Der internationalen Sportwelt hat es an bizarren Events noch nie gemangelt, aber das neueste Projekt ragt durchaus heraus. In einem noch nicht existierenden Skigebiet mitten in der saudi-arabischen Wüste sollen 2029 die asiatischen Winterspiele stattfinden, entschied nun das kontinentale Olympia-Komitee. Ein paar Hundert Milliarden wollen die Machthaber in Riad in den nächsten Jahren investieren, um aus dem Nichts eine 170 Kilometer lange Megacity für fast zehn Millionen Menschen hochzuziehen. Und dazu soll auch ein angeschlossenes Bergcluster namens Trojena gehören, wo es zwar quasi nie schneit, wo man aber laut Kronprinz Mohammed bin Salman den «Bergtourismus für die Welt neu definieren» werde.
Dieser Ort also ist für Alpin- und sonstige winterliche Wettbewerbe auserkoren, das wirkt absurd genug. Aber für die internationale Sportwelt bedeutsam ist das vor allem, weil es sich erkennbar in eine Gesamtstrategie von Saudiarabien einbettet. So wie in den vergangenen Jahren die Willkür-Regime in Russland, China oder Katar, so hat im Rahmen der «Vision 2030», die der Kronprinz Salman seinem Land verordnet, auch die saudische Diktatur den politischen Wert des Sports für sich entdeckt.

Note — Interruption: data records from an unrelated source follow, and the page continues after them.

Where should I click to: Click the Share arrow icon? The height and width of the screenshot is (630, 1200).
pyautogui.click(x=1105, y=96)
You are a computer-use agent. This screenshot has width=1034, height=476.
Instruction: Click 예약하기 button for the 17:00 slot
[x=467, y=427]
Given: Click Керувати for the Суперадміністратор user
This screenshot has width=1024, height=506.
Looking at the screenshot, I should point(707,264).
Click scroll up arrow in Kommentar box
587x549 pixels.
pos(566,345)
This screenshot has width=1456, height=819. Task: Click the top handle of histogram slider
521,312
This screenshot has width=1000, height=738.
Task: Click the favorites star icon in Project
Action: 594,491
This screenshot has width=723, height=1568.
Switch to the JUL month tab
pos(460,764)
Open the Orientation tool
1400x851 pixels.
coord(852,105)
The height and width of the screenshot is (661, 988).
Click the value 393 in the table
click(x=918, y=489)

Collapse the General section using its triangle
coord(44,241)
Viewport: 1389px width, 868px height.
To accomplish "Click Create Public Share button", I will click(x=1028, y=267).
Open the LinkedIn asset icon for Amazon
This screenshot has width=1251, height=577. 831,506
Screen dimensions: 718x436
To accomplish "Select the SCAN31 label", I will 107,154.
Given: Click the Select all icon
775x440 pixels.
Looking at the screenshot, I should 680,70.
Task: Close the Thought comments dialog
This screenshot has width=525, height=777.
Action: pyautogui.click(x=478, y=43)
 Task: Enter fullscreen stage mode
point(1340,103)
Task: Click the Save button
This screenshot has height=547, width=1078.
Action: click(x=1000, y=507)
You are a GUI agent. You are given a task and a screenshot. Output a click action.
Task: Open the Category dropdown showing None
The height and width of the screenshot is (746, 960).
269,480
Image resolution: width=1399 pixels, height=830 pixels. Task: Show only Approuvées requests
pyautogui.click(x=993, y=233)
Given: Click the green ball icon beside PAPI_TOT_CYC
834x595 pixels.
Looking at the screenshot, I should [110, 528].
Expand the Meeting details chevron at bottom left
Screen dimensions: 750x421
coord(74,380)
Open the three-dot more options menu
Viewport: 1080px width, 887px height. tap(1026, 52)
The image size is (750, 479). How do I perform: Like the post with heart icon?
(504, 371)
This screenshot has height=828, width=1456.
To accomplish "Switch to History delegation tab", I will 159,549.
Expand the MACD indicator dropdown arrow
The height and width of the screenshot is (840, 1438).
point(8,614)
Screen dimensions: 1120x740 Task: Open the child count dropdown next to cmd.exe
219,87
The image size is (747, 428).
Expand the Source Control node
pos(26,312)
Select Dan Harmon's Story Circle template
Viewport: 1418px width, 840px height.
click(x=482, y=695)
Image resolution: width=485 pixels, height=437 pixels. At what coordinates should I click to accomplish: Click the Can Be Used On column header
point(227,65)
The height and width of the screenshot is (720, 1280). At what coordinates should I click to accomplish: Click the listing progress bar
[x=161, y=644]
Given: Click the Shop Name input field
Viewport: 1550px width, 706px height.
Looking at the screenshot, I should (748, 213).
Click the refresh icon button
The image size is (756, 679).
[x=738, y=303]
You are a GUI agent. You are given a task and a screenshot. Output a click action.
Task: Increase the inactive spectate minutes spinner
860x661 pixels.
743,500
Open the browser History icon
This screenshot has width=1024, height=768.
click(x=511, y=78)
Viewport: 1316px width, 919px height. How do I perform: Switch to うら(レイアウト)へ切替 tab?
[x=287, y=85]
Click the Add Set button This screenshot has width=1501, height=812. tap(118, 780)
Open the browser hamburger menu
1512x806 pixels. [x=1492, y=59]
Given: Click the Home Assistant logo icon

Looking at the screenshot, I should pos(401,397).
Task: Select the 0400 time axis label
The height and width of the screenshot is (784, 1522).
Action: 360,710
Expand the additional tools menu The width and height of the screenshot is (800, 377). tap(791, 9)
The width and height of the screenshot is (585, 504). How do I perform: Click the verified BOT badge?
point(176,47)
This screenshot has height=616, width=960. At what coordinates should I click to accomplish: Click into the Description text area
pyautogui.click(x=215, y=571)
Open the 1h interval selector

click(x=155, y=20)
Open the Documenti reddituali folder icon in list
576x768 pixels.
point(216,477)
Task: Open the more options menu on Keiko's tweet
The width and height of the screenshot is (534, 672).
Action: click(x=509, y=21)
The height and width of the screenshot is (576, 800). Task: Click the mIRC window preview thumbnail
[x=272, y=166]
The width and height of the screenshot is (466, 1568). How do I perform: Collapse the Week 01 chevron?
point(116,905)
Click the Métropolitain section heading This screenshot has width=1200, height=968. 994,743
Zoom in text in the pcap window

Der Sport soll einem der übelsten Systeme auf dem Globus zu einem besseren Image verhelfen; und der Sport soll auch ein Kampfplatz sein in den ewigen Rivalitäten mit den Nachbarn am Golf. Und dabei ist Saudiarabien dank seiner Rohstoff-Reichtümer schon so weit gekommen, dass es im globalen Sportwashing-Wettkampf einen der ersten Plätze belegt.
Das saudische Geld sprengt das System
In der Premier League hat Newcastle United neuerdings saudische Besitzer und prompt Unsummen investiert. Der spanische Fussball trug in den vergangenen Jahren seinen Supercup in Saudiarabien aus, ebenso der italienische. Seit dem Vorjahr gehört ein Rennen in Djidda zum Formel-1-Kalender, die Rallye Dakar war auch schon da. Und im Golfsport sprengt das saudische Geld der LIV Tour gerade das komplette etablierte System.
Wenn so konzentriert so viel investiert wird, wird selbstredend auch auf die grössten Events geschielt, die der Sport bereithält. Als da wären die Olympischen Spiele (für die ein Winter-Territorium ja bald fertig wäre) und vor allem: die Fussballweltmeisterschaft. Längst werden Pläne für eine Bewerbung herumgereicht, bis hin zu so kuriosen Varianten, die Saudi-Arabien als Teil eines suprakontinentalen Gastgeber-Trios mit Ägypten und Griechenland vorsehen.
Nicht zuletzt die Drähte des aktuellen Fifa-Präsidenten Gianni Infantino nach Riad sind gut. Im Vorjahr rühmte dieser sogar in einem Videoclip die «grossen Fortschritte» in der Despotie. Eine WM 2030, würde das nicht bestens passen zu Salmans Vision 2030?
Die grausige Menschenrechtslage oder die Rolle des Landes im Jemen-Krieg, die zahlreichen Hinrichtungen oder der Mord an dem regierungskritischen Journalisten Jamal Khashoggi, das alles ignorieren weite Teile der Sportwelt mal wieder geflissentlich.
Die Lobbyisten des organisierten Sports versuchen sich dieser Tage an der Erzählung, dass nach einer Dekade voll umstrittener Veranstaltungen mit der Katar-WM als Höhepunkt doch bald eine andere Zeit anstünde. Olympia 2024 steigt in Paris, die Fussball-WM 2026 in Nordamerika, die Sommerspiele 2028 in Los Angeles. Aber die Nähe zu Saudiarabien dokumentiert trefflich, auf welch befremdlichen Pfaden der organisierte Sport noch immer wandelt.